Let’s construct the radii OP and OK to the tangency point.

Then, by the property of tangents: MR = ML, HL = HK, AR = AK.

AM + MH + AH = AM + ML + HL + AH = AM + MR + HK + AH = (AM + MR) + (AH + HK) = AR + AK = AB / 2 + AD / 2 = AB.

The perimeter of the triangle AMH is equal to the length of the side of the square.

Then AM + AH = 12 – MH = 12 – 5 = 7 cm.

Let AM = X cm, then AH = (7 – X) cm.

By the Pythagorean theorem: MH ^ 2 = AM ^ 2 + AH ^ 2.

25 = X ^ 2 + (7 – X) ^ 2 = X ^ 2 + 49 –14 * X + X ^ 2.

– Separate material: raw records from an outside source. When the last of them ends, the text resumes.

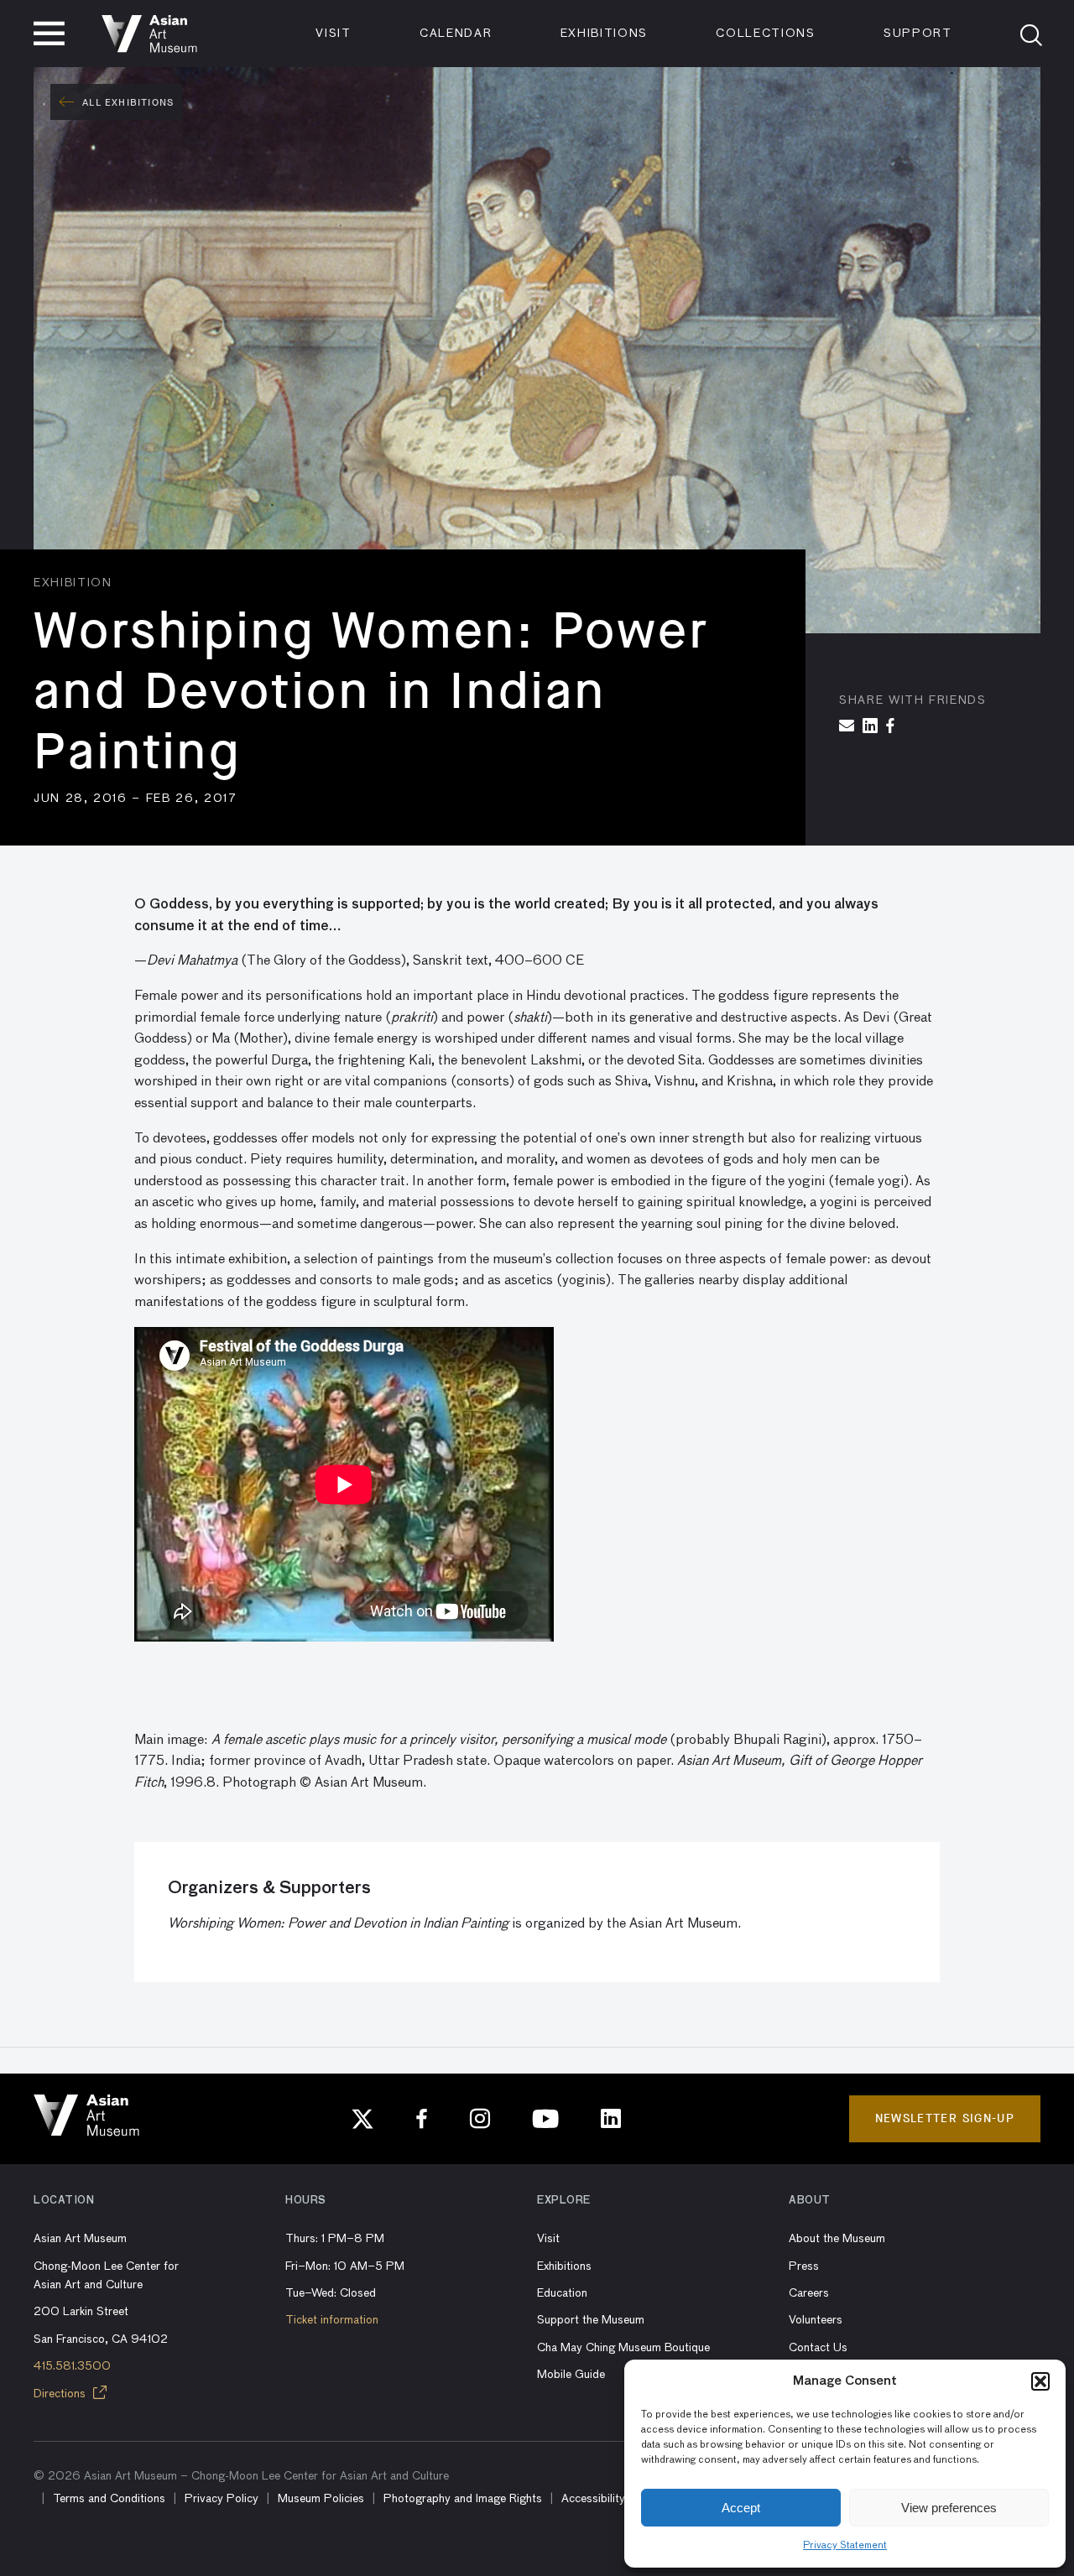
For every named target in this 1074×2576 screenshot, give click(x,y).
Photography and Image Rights (462, 2499)
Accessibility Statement (621, 2499)
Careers (809, 2293)
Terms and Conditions (109, 2499)
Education (562, 2293)
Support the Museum (590, 2320)
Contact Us (818, 2348)
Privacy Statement (845, 2546)
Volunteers (815, 2320)
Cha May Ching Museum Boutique (623, 2348)
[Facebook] (422, 2119)
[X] (362, 2119)
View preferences (949, 2508)
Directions (61, 2394)
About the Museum (837, 2239)
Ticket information (331, 2320)
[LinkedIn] (610, 2119)
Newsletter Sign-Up (944, 2118)
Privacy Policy (221, 2499)
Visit (333, 33)
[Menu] (49, 33)
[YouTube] (545, 2119)
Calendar (456, 33)
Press (804, 2266)
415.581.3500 (72, 2366)
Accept (741, 2508)
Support (918, 33)
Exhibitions (604, 33)
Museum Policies (321, 2499)
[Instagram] (480, 2119)
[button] (1040, 2381)
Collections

2 * X ^ 2 – 14 * X + 24 = 0.

X ^ 2 – 7 * X + 12 = 0.

Let’s solve the quadratic equation.

X1 = 3 cm.

X2 = 4 cm.

Let AM = 3 cm, then AH = 7 – 3 = 4 cm.

Then Samn = AM * AH / 2 = 3 * 4/2 = 6 cm2.

Answer: The area of the AMH triangle is 6 cm2.